Lettre à toi, mon plus vieux

kid with newborn

À toi mon aîné que j’aime plus que tout,

Je voudrais que tu saches que ma première grossesse a été la plus belle surprise que j’ai eue de ma vie. Tu ne le sais pas, mais tu es arrivé à un moment où je ne savais plus trop où ma vie s’en allait. Ton arrivée imprévue dans mon bedon m’a remis sur le droit chemin et tu es rapidement devenu le centre de mon univers. Je te parlais tout le temps; en promenant le chien, en faisant le ménage, en écoutant la télévision. Tu avais même ta chanson. Puis tu es né et après quelques semaines d’ajustement, on a poursuivi sur notre lancée;  on allait promener le chien et prendre des grandes marches dans le parc. Chaque jour, j’étais ébahie par tes exploits, aussi minimes fussent-ils et j’envoyais des photos de façon compulsive à ton papa.
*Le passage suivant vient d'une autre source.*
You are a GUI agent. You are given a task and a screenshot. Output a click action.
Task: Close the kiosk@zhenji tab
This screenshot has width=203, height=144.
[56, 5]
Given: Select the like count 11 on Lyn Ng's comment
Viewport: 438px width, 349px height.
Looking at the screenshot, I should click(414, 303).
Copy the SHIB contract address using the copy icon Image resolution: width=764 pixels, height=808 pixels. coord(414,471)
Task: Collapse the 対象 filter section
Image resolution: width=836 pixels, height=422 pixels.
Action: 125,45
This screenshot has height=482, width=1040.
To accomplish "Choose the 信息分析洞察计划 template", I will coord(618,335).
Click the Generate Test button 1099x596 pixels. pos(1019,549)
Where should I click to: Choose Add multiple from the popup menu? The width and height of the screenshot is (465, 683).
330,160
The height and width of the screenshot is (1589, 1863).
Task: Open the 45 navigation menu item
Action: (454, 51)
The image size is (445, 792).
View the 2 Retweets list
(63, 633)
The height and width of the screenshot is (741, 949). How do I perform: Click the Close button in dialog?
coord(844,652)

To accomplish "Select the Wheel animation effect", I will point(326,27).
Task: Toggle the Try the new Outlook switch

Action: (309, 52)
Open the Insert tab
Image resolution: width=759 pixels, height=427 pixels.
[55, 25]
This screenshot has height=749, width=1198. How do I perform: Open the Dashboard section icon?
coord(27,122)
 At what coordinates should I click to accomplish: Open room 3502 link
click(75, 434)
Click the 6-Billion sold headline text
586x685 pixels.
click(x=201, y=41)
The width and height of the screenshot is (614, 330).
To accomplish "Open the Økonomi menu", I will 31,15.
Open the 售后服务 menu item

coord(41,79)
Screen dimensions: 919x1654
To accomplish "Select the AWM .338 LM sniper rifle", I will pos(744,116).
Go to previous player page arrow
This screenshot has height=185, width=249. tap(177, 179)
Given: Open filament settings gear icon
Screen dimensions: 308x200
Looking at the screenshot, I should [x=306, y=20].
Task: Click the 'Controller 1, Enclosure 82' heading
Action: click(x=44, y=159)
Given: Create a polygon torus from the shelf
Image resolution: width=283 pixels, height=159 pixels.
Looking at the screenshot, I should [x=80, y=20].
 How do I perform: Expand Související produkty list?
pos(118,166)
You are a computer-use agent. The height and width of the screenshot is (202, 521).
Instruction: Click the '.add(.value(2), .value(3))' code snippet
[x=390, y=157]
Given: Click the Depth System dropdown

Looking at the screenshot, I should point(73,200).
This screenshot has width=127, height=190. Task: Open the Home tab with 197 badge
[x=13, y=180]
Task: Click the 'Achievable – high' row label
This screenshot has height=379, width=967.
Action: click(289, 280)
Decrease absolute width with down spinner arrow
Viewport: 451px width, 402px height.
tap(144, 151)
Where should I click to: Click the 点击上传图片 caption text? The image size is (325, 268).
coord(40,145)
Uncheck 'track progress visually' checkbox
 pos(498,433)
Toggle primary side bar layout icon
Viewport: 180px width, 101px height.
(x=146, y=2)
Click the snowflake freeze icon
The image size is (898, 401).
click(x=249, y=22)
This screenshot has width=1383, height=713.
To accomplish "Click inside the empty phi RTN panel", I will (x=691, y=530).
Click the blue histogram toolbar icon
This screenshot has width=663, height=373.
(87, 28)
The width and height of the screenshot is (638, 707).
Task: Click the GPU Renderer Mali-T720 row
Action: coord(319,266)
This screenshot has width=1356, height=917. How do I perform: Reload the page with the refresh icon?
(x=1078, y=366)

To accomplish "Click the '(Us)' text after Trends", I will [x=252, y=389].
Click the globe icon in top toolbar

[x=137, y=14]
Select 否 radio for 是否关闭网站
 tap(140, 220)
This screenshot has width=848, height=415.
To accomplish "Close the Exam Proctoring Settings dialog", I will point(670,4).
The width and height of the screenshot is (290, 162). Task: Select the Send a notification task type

Tu n’avais pas encore tout à fait six mois que j’ai rapidement reconnu les symptômes que j’avais eus il y avait quelques mois à peine : un nouveau petit pois était dans mon bedon. Évidemment, papa et moi étions plus que contents : une deuxième surprise. Rapidement, les gens m’ont avertie; j’allais moins être subjuguée par cette grossesse-ci que par la première puisque je devais m’occuper de toi. Ce que personne ne m’avait dit par contre, et je t’avoue que je n’étais pas prête à ça, c’est comment, malgré ton si petit âge, tu allais passer en deuxième rapidement.

Ma première grossesse été relativement facile. Je me doutais bien que cette deuxième grossesse rapprochée ne le serait pas autant. Mais pas à ce point. Rapidement, je suis devenue fatiguée. Nos promenades sont devenues plus courtes puis plus espacées pour éventuellement s’arrêter totalement. Jouer avec toi est rapidement devenu plus difficile pour moi et a fini par devenir une corvée plus qu’autre chose. Tous les matins, j’allais te porter à la garderie en me disant que j’aurais dû te garder avec moi à la maison; tu ne sauras jamais le nombre de fois où j’ai pleuré dans l’auto parce que je réalisais que tu n’étais plus le centre de mon univers. Que je devais déjà commencer à te partager. Que le petit cocon qu’on avait créé n’existait déjà plus. Que j’aurais voulu arrêter le temps pour te bercer, pour que tu restes mon petit garçon.

Je voudrais que tu saches que même si tu es devenu un grand frère et que tu remplis ton rôle à merveille, tu demeureras toujours mon bébé. Que mon cœur se serre quand je t’entends pleurer parce que je m’occupe de ton frère ou que je te vois jouer seul comme un grand. Que j’envie ton papa de te donner ce dernier biberon avant le dodo. Que même si je n’envoie plus des photos de toi de façon compulsive à papa, je t’observe devenir un grand garçon avec le même amour, avec le même ébahissement.

Je voudrais que tu saches que les quatorze mois que j’ai passés seule avec toi resteront à tout jamais gravés dans mon cœur. Que l’amour que j’ai pour toi est aussi grand qu’avant. Mais surtout, je voudrais que tu saches combien les moments qu’on passe ensemble me sont précieux. Combien j’aime quand tu colles ta tête sur la mienne et que tu me joues dans les cheveux.

C’est toi qui as fait de moi une maman. C’est à travers ton regard que j’ai appris à entrevoir la mère que j’allais devenir. C’est grâce à toi que ma vie a pris un sens. Et je ne t’en remercierai jamais assez.